Bobby Herbert

Personal information
- Full name: Robert Herbert
- Date of birth: 21 November 1925
- Place of birth: Glasgow, Scotland
- Date of death: 31 December 2006 (aged 81)
- Place of death: Kirkintilloch, Scotland
- Position(s): Wing half

Youth career
- Blantyre Victoria

Senior career*
- Years: Team / Apps / (Gls)
- 1950−1956: Doncaster Rovers / 108 / (15)
- 1956−1957: King's Lynn
- 1957: Third Lanark / 5 / (1)
- 1957−1961: Albion Rovers / 115 / (6)
- 1961−1962: Brechin City / 5 / (0)

= Bobby Herbert =

Scottish footballer

Robert Herbert (21 November 1925 – 31 December 2006) was a Scottish footballer who played as a wing half in the English and Scottish Football Leagues.
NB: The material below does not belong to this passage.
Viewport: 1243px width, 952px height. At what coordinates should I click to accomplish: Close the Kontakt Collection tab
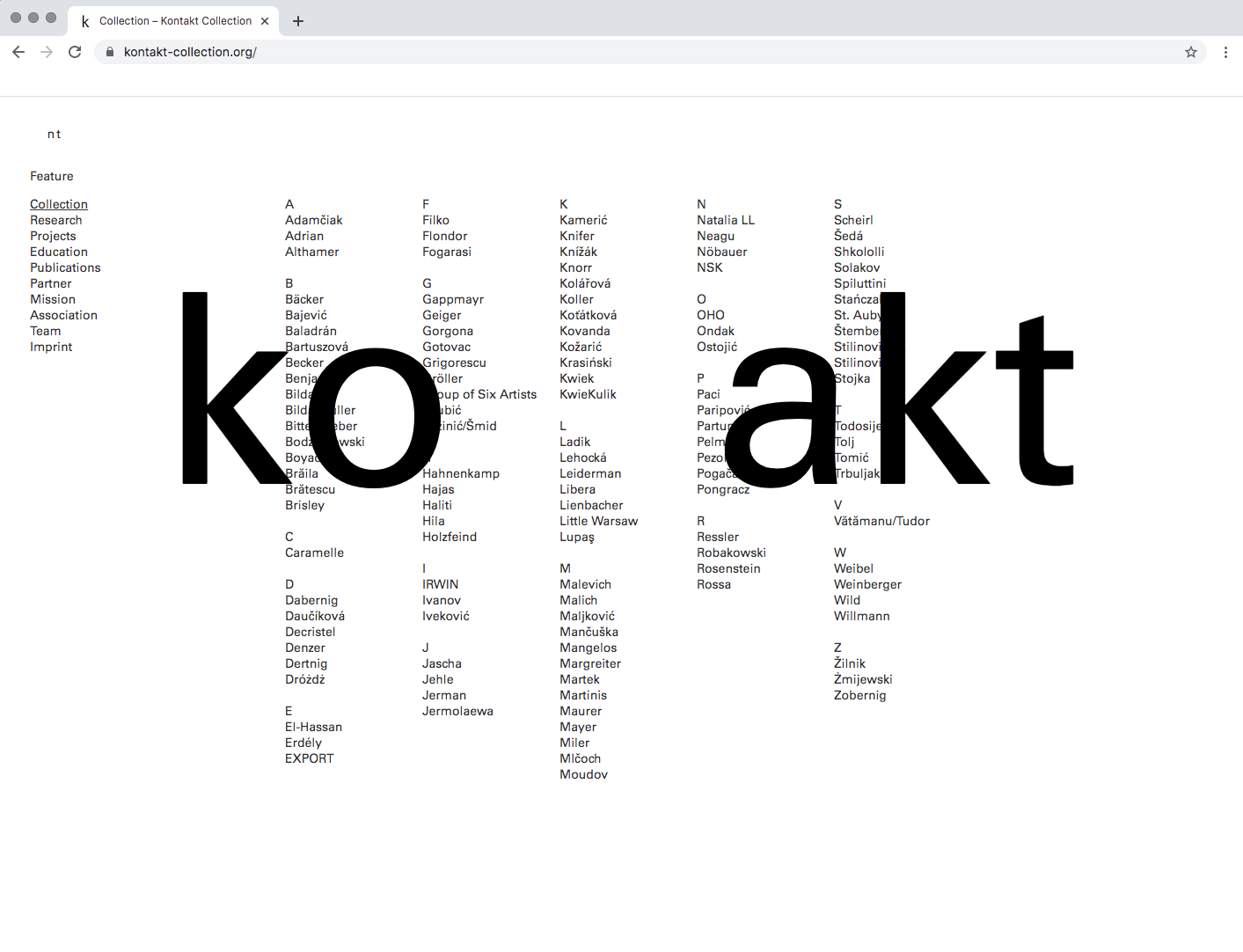(265, 21)
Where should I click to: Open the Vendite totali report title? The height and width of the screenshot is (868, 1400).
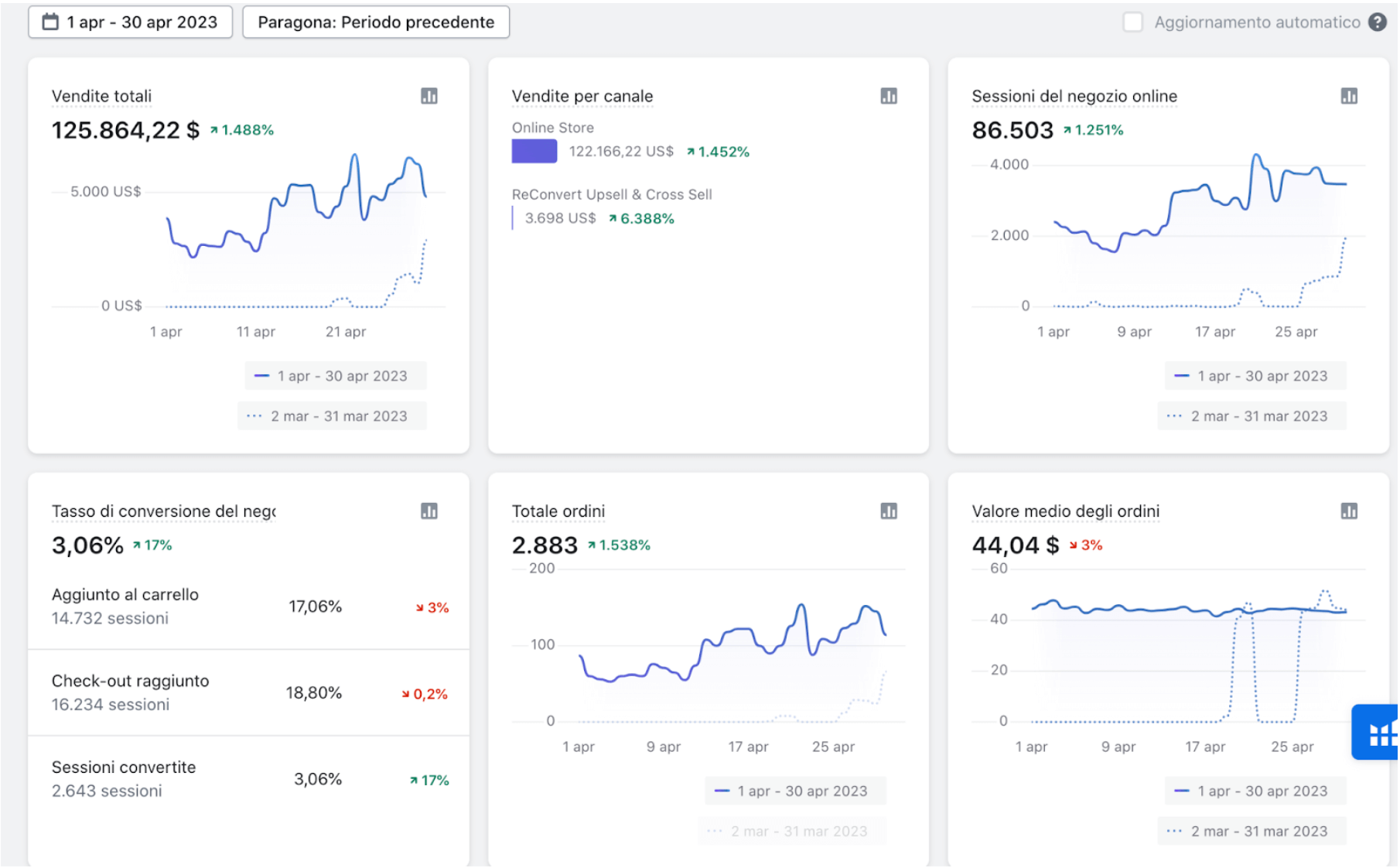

Born in Glasgow, Scotland, Herbert started off with Blantyre Victoria before moving to Doncaster Rovers. It took a while to make his way into the first team, but by the time he left he had made 117 appearances over six seasons for the Division 2 club, and he'd netted 15 goals.

He then had a short spell at Midland League King's Lynn before returning to his native Scotland and briefly playing for Third Lanark in the Scottish First Division. Apparently Doncaster were paid £500 for Herbert without the approval of the Third Lanark board, so the manager was forced to pay this back out of his own pocket, although stole it back before being dismissed from his post.

Following an unsuccessful time at Third Lanark, he dropped down a league to Albion Rovers where he spent four seasons. Lastly he played league football for a season at Brechin City who finished bottom of the league that season.